Consideration is also given, in dealing with Cretan origins, to Schliemann's hypothesis regarding the "Lost Atlantis", and the connection he believed existed between the Mexican, early European, and Nilotic civilizations. It is brought out that the historical elements in Plato's legend are susceptible of a different explanation.
Cretan civilization has not yet been rendered articulate, for its script remains a mystery, but of late years a flood of light has been thrown upon it by the archæologists, among whom Sir Arthur Evans is pre-eminent. We can examine the remains of the palace of Minos; tread the footworn stones of the streets of little towns; examine pottery and frame a history of it; gaze on frescoes depicting scenes of everyday life in ancient Crete, on seal engravings which show us what manner of ships were built and navigated by mariners who ruled the Mediterranean Sea long before the Phœnician period, what deities were worshipped and what ceremonies were performed; we can study a painted sarcophagus which throws light on funerary customs and conceptions of the Otherworld, and stone vases which afford glimpses of boxers, bull-baiters, soldiers, and processions; and we can also examine the jewellery, weapons, and implements of the ancient folk. With the aid of these and other data we are enabled to reconstruct in outline the island civilization and study its growth over a period embraced by many centuries.
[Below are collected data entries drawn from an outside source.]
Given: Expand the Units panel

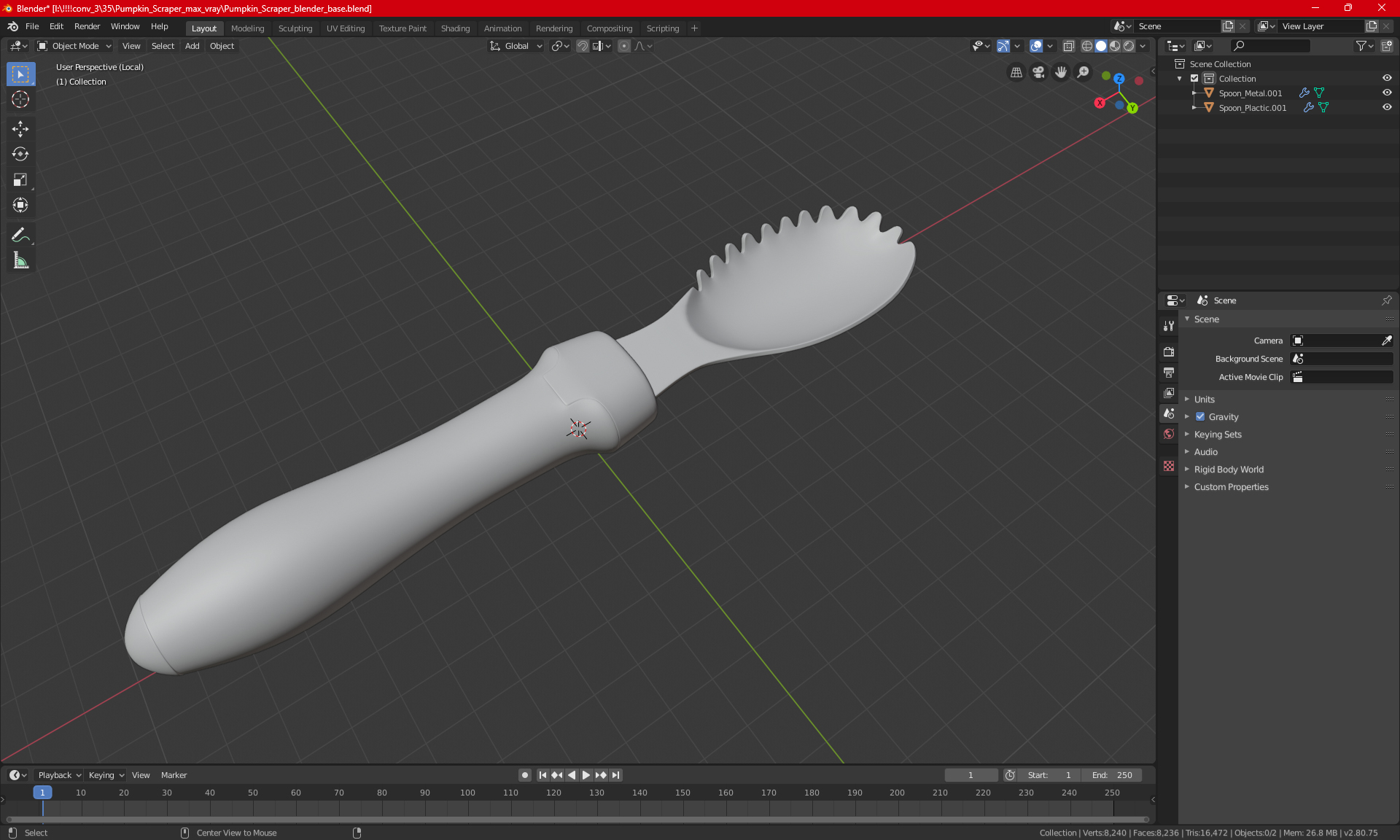Looking at the screenshot, I should coord(1205,400).
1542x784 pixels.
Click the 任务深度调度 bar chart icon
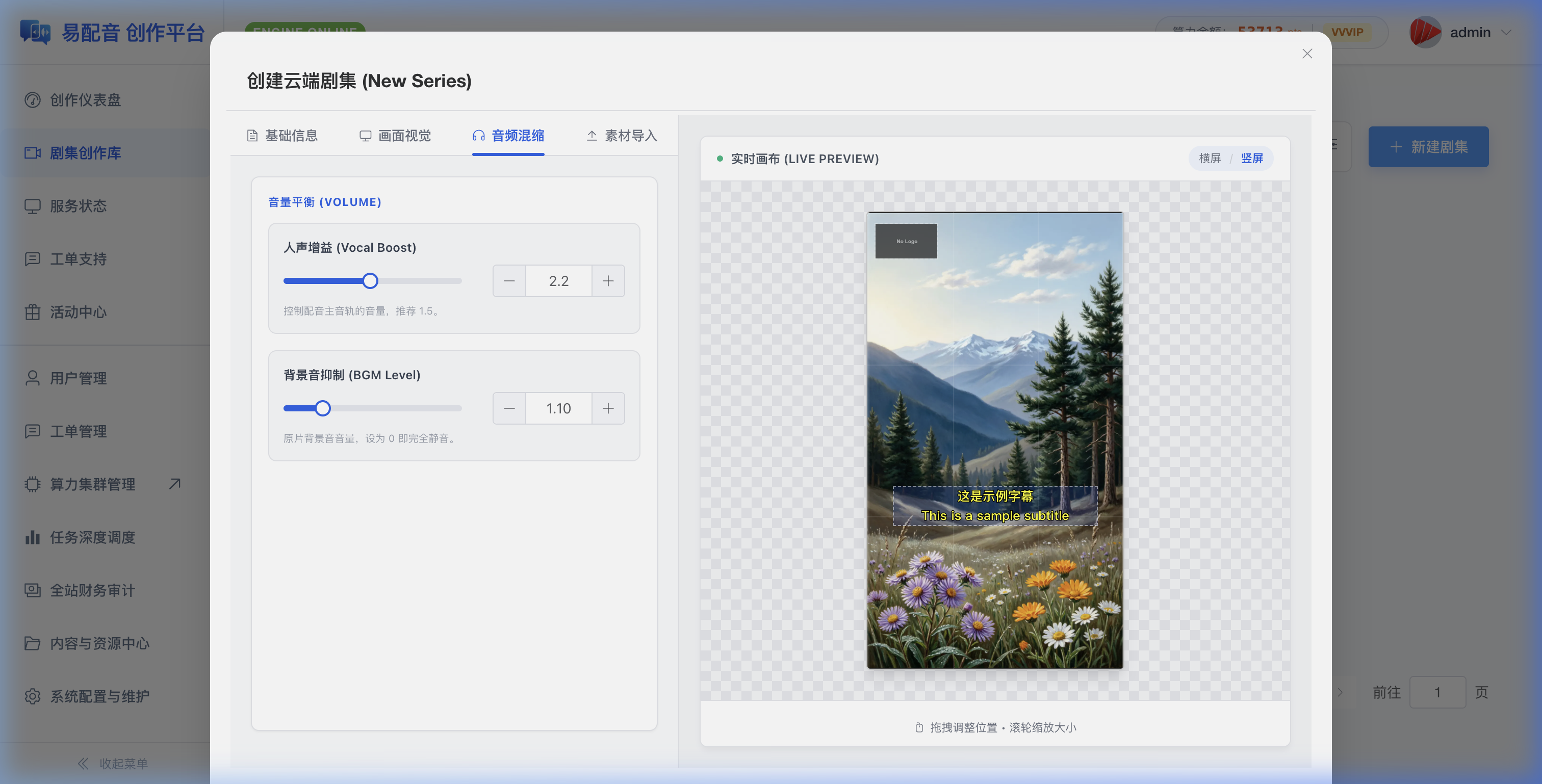click(x=32, y=537)
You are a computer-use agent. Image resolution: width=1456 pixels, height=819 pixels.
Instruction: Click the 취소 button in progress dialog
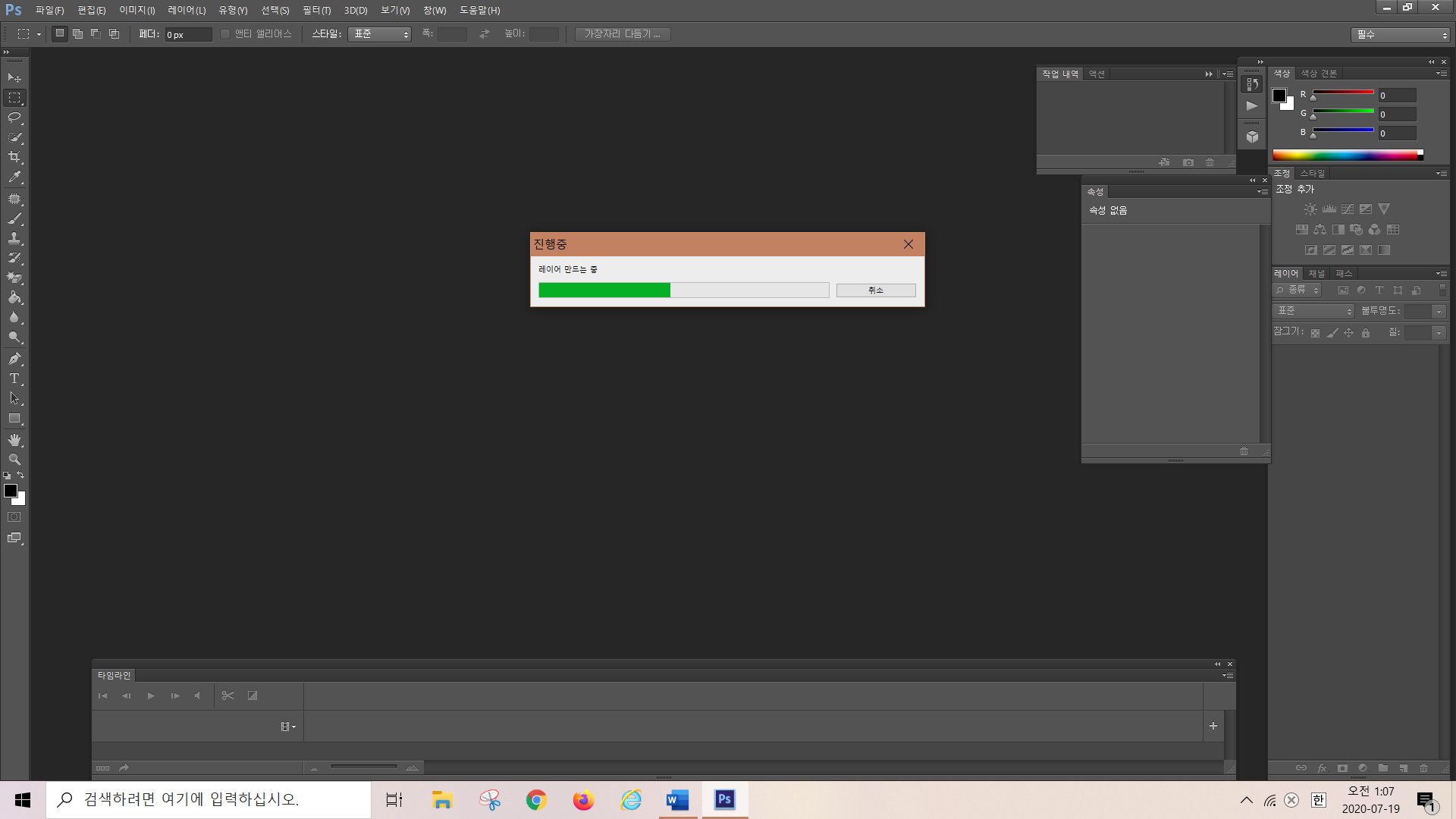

It has even been found possible to arrange a system of Cretan chronology) approximate dates being fixed with the aid of artifacts, evidently imported from Egypt, and of Cretan artifacts found in the Nilotic area and elsewhere. The idea of the "Hellenic miracle" no longer obtains. It is undoubted that Crete was the forerunner of Greece, and that the Hellenes owed a debt to Cretan civilization the importance of which was not realized even by the native historians of ancient Greece.